■ **EXCERPT PROVIDED**
--- Start ---

TOS (none): Someone correct me if I’m wrong, but aside from “The City on the Edge of Forever“, in which the Enterprise just disappears because of an alternate timeline, we never see it blow up until Star Trek III: The Search for Spock, still one of the best explosion scenes of the series. Several Constitution class ships are destroyed in the TOS run, but never our main girl.

TNG:

  • Cause and Effect” – Ship blows up at the teaser and at every commercial break. We see Frasier as captain of a ship from the 23rd century.
  • Time Squared” – Seen through future Captain Picard’s log fragments. Especially love the effect of the ship being sucked backwards into a wormhole.
  • Parallels” – Worf keeps on slipping into alternate timelines including one in which he is married to Troi. Provides the impetus for their brief romance. Enterprise that blows up is one from an alternate timeline where the Borg have assimilated the alpha quadrant.
  • Yesterday’s Enterprise” – Technically we don’t see either C or D blow up, but C is being sent to its doom, and D is about to be destroyed with Picard at a flaming tactical.
  • All Good Things” – Several Enterprises are destroyed when trying to seal the breach in the universe, in the wrong order to prevent a time paradox (past, present, future *BOOM*).
  • Star Trek VII: Generations – Lursa and B’Etor are the ones who destroy the Enterprise, at the cost of their own lives. Not exactly what we expected of these characters. We get a saucer crash similar to what we’re seeing from Beyond, though a smoother descent. Data says “Oh, sh-t!” and Picard says the title of this post. Oh yeah, and Kirk dies (as the old joke goes with a bridge on him, instead of him on the bridge). If you read the old technical manual, this exact procedure for saving the saucer was detailed long before the movie came out.

DS9:

  • Visonary” – O’Brien is able to make jumps about five hours into the future because of… radiation poisoning? One of his future jumps shows the destruction of DS9 by an unknown (*cough* ROMULAN *cough*) attack. Past O’Brien dies, future O’Brien instead of winking out of existence jumps to the past and assumes past O’Brien’s life. All’s well…?

--- End ---

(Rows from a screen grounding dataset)
--- Start ---

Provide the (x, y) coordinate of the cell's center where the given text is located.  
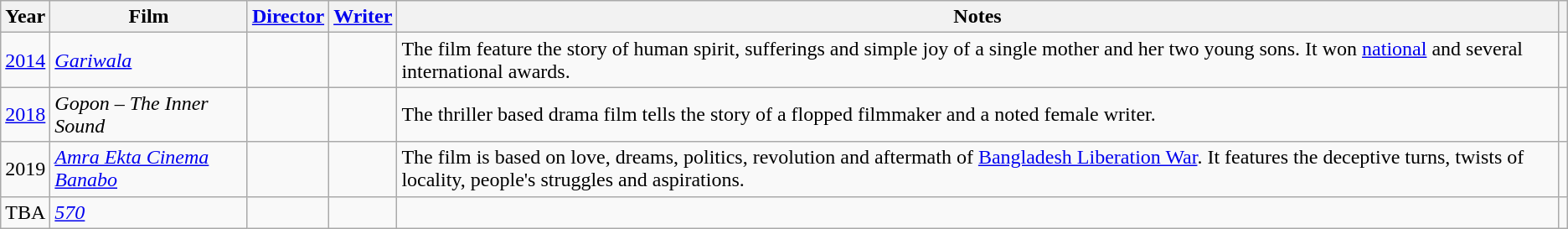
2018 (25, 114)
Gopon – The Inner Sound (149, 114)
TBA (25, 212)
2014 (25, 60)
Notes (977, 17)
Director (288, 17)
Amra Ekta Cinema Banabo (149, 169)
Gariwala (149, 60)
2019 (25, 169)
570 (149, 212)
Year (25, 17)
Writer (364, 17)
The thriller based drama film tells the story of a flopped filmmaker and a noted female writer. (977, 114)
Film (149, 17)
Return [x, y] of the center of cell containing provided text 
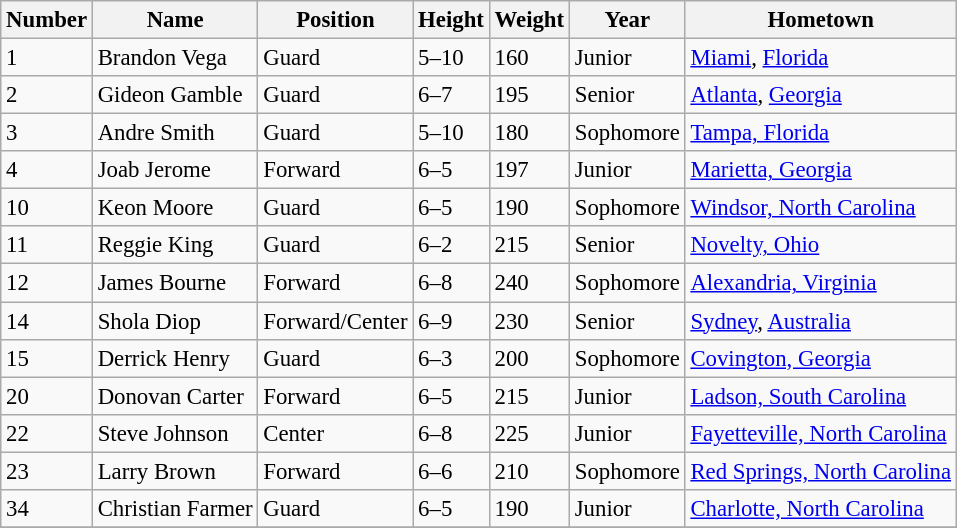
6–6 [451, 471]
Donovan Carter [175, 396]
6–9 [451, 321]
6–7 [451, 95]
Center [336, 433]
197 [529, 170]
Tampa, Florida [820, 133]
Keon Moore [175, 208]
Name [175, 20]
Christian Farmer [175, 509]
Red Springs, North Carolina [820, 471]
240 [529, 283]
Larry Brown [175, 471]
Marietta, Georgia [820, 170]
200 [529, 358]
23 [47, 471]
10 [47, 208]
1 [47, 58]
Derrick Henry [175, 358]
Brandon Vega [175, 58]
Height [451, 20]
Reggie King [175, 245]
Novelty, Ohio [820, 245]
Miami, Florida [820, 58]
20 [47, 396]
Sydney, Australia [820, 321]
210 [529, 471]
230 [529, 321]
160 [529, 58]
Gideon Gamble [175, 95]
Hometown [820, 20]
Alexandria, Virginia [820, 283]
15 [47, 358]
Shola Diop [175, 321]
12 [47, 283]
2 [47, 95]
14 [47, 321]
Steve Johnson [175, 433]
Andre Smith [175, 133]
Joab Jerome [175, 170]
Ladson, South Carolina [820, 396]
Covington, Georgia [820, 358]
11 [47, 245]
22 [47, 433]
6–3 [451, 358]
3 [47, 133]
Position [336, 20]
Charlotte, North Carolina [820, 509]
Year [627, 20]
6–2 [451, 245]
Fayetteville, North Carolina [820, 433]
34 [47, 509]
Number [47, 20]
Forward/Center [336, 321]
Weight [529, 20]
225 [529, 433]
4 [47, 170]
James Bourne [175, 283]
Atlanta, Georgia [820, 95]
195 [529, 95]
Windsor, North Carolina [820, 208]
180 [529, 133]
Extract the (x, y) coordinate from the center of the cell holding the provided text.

--- End ---

■ **OBJECTIVES**
#1 Retype the part of the Star Trek excerpt running from "TOS (none): Someone" down to "into a wormhole.", keeping every word and mark unchanged.
#2 Echo the lines of the records from the one containing "6–6 [451, 471]" down to the one containing "Novelty, Ohio [820, 245]", including both, and nothing else.

■ **RESPONSES TO THE EXERCISE**
#1
TOS (none): Someone correct me if I’m wrong, but aside from “The City on the Edge of Forever“, in which the Enterprise just disappears because of an alternate timeline, we never see it blow up until Star Trek III: The Search for Spock, still one of the best explosion scenes of the series. Several Constitution class ships are destroyed in the TOS run, but never our main girl.

TNG:

  • Cause and Effect” – Ship blows up at the teaser and at every commercial break. We see Frasier as captain of a ship from the 23rd century.
  • Time Squared” – Seen through future Captain Picard’s log fragments. Especially love the effect of the ship being sucked backwards into a wormhole.

#2
6–6 [451, 471]
Donovan Carter [175, 396]
6–9 [451, 321]
6–7 [451, 95]
Center [336, 433]
197 [529, 170]
Tampa, Florida [820, 133]
Keon Moore [175, 208]
Name [175, 20]
Christian Farmer [175, 509]
Red Springs, North Carolina [820, 471]
240 [529, 283]
Larry Brown [175, 471]
Marietta, Georgia [820, 170]
200 [529, 358]
23 [47, 471]
10 [47, 208]
1 [47, 58]
Derrick Henry [175, 358]
Brandon Vega [175, 58]
Height [451, 20]
Reggie King [175, 245]
Novelty, Ohio [820, 245]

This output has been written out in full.